### ASSIGNMENT
All lines from the one containing "The image size is (308, 253)." to the end of the listing below are to be reproduced exactly, and no others.

DATA RECORDS Start Marker

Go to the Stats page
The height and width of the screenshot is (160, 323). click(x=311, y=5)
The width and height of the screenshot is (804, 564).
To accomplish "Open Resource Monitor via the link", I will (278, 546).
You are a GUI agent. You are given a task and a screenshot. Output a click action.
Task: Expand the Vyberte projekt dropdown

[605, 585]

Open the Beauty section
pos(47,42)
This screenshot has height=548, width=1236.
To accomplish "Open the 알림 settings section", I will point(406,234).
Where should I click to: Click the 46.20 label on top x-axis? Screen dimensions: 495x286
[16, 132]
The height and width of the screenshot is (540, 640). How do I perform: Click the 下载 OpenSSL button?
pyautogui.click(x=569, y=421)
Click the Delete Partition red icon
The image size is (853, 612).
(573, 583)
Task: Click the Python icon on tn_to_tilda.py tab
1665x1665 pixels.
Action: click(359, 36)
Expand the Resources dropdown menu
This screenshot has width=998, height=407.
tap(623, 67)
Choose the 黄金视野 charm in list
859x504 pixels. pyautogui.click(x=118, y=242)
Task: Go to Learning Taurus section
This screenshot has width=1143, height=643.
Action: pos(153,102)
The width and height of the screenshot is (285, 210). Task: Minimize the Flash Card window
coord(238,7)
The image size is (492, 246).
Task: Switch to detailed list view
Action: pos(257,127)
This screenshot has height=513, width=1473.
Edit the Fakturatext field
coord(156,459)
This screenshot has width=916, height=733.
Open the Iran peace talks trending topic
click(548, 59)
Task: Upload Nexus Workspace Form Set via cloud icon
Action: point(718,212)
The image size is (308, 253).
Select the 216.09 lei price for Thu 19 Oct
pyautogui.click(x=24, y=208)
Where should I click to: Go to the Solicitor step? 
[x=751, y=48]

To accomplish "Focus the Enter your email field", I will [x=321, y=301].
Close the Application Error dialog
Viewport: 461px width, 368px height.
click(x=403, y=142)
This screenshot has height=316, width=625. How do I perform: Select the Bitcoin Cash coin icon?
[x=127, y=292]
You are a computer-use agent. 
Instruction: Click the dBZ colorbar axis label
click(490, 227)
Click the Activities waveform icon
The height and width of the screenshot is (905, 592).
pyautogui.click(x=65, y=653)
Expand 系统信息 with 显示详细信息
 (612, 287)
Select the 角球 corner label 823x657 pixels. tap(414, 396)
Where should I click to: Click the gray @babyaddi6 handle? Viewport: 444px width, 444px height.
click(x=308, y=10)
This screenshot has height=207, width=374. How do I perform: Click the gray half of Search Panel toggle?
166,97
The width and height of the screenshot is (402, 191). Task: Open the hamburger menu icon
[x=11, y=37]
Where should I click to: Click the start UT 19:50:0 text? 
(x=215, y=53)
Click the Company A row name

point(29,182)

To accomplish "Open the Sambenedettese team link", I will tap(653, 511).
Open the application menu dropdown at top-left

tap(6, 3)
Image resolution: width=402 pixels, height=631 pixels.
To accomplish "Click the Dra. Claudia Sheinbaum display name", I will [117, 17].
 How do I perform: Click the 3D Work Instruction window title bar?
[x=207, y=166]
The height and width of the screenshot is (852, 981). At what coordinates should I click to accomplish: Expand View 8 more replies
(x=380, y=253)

DATA RECORDS End Marker

### SOLVED EXERCISE
The image size is (308, 253).
Select the 216.09 lei price for Thu 19 Oct
pyautogui.click(x=24, y=208)
Where should I click to: Go to the Solicitor step? 
[x=751, y=48]

To accomplish "Focus the Enter your email field", I will [x=321, y=301].
Close the Application Error dialog
Viewport: 461px width, 368px height.
click(x=403, y=142)
This screenshot has height=316, width=625. How do I perform: Select the Bitcoin Cash coin icon?
[x=127, y=292]
You are a computer-use agent. 
Instruction: Click the dBZ colorbar axis label
click(490, 227)
Click the Activities waveform icon
The height and width of the screenshot is (905, 592).
pyautogui.click(x=65, y=653)
Expand 系统信息 with 显示详细信息
 (612, 287)
Select the 角球 corner label 823x657 pixels. tap(414, 396)
Where should I click to: Click the gray @babyaddi6 handle? Viewport: 444px width, 444px height.
click(x=308, y=10)
This screenshot has height=207, width=374. How do I perform: Click the gray half of Search Panel toggle?
166,97
The width and height of the screenshot is (402, 191). Task: Open the hamburger menu icon
[x=11, y=37]
Where should I click to: Click the start UT 19:50:0 text? 
(x=215, y=53)
Click the Company A row name

point(29,182)

To accomplish "Open the Sambenedettese team link", I will tap(653, 511).
Open the application menu dropdown at top-left

tap(6, 3)
Image resolution: width=402 pixels, height=631 pixels.
To accomplish "Click the Dra. Claudia Sheinbaum display name", I will [117, 17].
 How do I perform: Click the 3D Work Instruction window title bar?
[x=207, y=166]
The height and width of the screenshot is (852, 981). At what coordinates should I click to accomplish: Expand View 8 more replies
(x=380, y=253)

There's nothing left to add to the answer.